１：入力文書２：文書情報抽出装置３：形態素解析部４：文パターン照合部５：文表現パターン６：抽出された文 1: Input document 2: Document information extraction device 3: Morphological analysis unit 4: Sentence pattern matching unit 5: Sentence expression pattern 6: Extracted sentence

Claims

[Claims]

1. A sentence expression pattern (5) in which part-of-speech information is registered as necessary in association with the morpheme notation of a sentence to be extracted, and a morphological analysis unit (3) for morphologically analyzing an input document.
And a sentence pattern matching unit (4) that matches the above sentence expression pattern (5) based on the morpheme notation and part-of-speech information of each morphologically analyzed sentence and extracts a matching sentence. A document information extracting device, which extracts a sentence of.

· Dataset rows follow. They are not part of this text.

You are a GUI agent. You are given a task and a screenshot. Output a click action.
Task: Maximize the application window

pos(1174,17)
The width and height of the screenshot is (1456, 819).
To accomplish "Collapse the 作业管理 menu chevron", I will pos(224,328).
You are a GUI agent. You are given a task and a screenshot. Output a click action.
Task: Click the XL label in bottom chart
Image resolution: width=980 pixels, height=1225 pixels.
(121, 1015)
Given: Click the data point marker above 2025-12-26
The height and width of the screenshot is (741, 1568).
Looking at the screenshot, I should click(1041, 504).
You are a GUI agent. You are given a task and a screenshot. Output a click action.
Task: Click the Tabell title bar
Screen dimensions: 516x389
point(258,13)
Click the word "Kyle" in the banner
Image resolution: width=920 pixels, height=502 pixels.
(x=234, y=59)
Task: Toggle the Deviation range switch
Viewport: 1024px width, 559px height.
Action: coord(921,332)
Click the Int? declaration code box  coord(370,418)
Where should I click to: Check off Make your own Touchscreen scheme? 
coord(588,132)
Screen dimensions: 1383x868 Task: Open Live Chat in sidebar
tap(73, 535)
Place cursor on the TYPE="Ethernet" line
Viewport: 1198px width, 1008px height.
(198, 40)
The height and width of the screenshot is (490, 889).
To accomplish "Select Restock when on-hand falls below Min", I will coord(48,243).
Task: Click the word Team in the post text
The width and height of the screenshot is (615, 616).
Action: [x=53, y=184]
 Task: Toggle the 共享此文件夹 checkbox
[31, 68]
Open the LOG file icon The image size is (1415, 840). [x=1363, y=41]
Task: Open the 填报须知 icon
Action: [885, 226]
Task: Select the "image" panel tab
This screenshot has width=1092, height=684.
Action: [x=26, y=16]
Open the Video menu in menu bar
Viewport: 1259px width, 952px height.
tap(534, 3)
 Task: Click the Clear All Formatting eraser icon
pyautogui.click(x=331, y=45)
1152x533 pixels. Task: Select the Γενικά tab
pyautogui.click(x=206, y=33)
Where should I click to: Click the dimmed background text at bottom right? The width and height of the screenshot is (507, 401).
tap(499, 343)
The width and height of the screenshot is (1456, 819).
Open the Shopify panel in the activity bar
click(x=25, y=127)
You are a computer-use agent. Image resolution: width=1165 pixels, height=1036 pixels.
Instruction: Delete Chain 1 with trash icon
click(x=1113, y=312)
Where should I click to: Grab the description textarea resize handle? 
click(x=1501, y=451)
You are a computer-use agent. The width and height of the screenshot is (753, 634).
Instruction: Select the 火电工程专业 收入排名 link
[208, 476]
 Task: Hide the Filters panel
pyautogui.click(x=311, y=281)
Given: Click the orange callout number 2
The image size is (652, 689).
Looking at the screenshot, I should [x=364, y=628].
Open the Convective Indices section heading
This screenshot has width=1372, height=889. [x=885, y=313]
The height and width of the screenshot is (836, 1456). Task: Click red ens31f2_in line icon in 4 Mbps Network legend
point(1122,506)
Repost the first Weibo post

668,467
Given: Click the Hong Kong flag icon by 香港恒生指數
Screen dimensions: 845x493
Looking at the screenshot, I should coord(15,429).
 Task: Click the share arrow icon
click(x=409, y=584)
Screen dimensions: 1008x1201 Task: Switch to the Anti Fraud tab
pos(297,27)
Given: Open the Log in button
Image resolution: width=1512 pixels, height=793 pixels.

2. A sentence expression pattern (5) for registering semantic information as necessary in association with the notation of morphemes of a sentence to be extracted, and a morphological analyzer (3) for morphologically analyzing an input document.
And a sentence pattern matching unit (4) that matches the above sentence expression pattern (5) and extracts a matching sentence based on the morpheme notation and semantic information of each morphologically analyzed sentence. A document information extracting device, which extracts a sentence of.

3. A sentence expression pattern (5) for registering part-of-speech information and semantic information as necessary in association with the notation of morphemes of a sentence to be extracted, and a morphological analyzer (3) for morphologically analyzing an input document. )
And a sentence pattern matching unit (4) for matching the sentence expression pattern (5) and extracting a matching sentence based on the morpheme notation, part-of-speech information, and semantic information of each morphologically analyzed sentence, A document information extraction device characterized by extracting a desired sentence from inside.